Ajudar aqueles que estavam prosperando enquanto a Casa Diarca sofria seria idiotice. Especialmente agora, quando até o Príncipe Herdeiro se tornou mais um obstáculo do que um aliado.
O Duque pensou tão friamente.
"M-Mas Pai, este novo desastre pode ser ainda mais sério do que o Dia da Saraiva...! Se o Sul entrar em caos, todo o Império pode estar em risco...! Eu achei nobre para um nobre retribuir uma dívida de ajuda...!"
"Kiole."
O Duque olhou para seu filho com um olhar de pena, estendendo a mão para dar um tapinha em sua cabeça e depois em seu ombro. Kiole se sentiu esmagado, como se estivesse preso sob uma rocha gigante.
"Quem quer que tenha enchido sua cabeça com bobagens, você deveria esfriar um pouco. O que mais importa agora é garantir que o Príncipe Herdeiro trapalhão não volte para a capital como o herói escolhido a dedo pelo Imperador e o novo dono da Espada Divina. Se sua informação estiver correta, eu estarei ocupado o suficiente lidando com isso."
Mesmo que o Duque Pelleta tivesse claramente se tornado o novo Mestre da Espada e o portador da Espada Divina, o Duque de Diarca ainda o tratava como nada mais do que um apêndice do Imperador. Não era ignorância—era a manifestação do orgulho teimoso de um aristocrata.
Não importa o quanto o Duque Pelleta fosse elogiado, enquanto a Casa Diarca não reconhecesse, muitos outros nobres agiriam como se nada tivesse mudado.
Fingindo não ver mesmo quando viam. Fingindo não ouvir mesmo quando ouviam.
Esse sempre foi o método do Duque ao se opor à família real.
"P-Pai. Então, se não como Casa Diarca, eu poderia pelo menos perguntar sobre apoio através da Guarda Imperial...?"
"Não fale essas bobagens. Por que você é tão limitado? Pare de ter pensamentos complicados e fique quietinho na residência secundária por enquanto. Vou designar alguém para te vigiar. Sem sair."

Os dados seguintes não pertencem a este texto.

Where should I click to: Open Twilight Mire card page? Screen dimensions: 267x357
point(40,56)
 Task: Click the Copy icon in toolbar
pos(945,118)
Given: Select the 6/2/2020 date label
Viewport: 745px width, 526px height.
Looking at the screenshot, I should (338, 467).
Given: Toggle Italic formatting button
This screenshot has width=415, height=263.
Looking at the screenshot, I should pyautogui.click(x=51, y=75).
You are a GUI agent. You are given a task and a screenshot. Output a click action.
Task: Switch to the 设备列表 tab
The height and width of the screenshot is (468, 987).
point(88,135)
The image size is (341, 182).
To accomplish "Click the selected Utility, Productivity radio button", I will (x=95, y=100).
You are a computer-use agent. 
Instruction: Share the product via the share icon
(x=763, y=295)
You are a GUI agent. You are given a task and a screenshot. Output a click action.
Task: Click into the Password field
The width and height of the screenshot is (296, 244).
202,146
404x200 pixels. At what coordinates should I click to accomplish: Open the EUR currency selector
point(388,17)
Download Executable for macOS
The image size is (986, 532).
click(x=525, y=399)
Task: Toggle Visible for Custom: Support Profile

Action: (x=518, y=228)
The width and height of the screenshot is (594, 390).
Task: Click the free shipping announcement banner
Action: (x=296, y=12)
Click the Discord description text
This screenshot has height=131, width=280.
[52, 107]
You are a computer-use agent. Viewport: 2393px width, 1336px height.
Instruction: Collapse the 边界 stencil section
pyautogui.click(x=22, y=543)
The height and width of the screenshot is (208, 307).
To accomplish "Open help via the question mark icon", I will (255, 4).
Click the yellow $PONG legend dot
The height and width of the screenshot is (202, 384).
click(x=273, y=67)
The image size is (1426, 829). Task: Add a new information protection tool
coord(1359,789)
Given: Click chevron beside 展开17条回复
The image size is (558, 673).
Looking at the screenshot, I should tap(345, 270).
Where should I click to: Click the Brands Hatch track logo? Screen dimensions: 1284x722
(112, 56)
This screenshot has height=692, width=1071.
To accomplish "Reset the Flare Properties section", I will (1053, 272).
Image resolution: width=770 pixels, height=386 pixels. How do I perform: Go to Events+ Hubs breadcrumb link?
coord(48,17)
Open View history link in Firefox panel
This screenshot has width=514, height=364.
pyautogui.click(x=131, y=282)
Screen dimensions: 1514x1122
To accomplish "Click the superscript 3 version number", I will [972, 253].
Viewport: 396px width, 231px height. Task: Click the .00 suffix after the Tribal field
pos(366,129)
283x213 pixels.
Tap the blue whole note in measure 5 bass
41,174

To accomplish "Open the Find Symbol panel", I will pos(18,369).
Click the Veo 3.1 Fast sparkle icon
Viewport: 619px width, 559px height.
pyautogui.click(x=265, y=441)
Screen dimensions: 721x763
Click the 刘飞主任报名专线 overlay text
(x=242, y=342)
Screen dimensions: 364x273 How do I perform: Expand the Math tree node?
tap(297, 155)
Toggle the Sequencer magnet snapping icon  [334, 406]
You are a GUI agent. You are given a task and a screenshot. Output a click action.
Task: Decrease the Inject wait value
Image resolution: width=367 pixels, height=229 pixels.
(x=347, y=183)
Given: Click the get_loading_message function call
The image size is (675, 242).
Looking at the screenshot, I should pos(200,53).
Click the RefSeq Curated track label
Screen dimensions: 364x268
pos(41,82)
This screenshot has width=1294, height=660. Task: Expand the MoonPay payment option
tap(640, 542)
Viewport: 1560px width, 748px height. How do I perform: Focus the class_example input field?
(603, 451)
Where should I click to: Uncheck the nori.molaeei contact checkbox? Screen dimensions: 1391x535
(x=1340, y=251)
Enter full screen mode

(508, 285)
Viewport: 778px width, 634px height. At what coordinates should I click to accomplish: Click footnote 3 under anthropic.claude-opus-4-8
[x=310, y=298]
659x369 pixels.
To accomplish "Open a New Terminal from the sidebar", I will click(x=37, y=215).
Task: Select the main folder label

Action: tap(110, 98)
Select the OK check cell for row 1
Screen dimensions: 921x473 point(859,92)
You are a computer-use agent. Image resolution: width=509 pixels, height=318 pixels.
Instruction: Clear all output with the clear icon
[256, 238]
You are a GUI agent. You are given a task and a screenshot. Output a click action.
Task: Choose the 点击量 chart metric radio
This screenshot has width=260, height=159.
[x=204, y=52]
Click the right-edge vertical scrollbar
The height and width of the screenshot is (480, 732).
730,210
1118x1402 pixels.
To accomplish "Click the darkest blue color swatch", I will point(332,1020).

O Duque terminou de falar como se estivesse repreendendo uma criança e acenou com a mão de forma desdenhosa, sinalizando para ele sair.
Incapaz de argumentar mais, Kiole foi levado para fora pelos servos.
As pessoas o espiaram de todos os lados, observando com interesse curioso e malicioso, mas Kiole nem percebeu.
Ele entrou em um pequeno anexo isolado, trocou de roupa e desabou na cama.
Só depois que estava sozinho é que um pensamento coerente finalmente surgiu através de sua mente confusa.
'Que... que sentimento é esse?'
Ele foi tomado por uma decepção e choque enormes que ele nem conseguia começar a entender.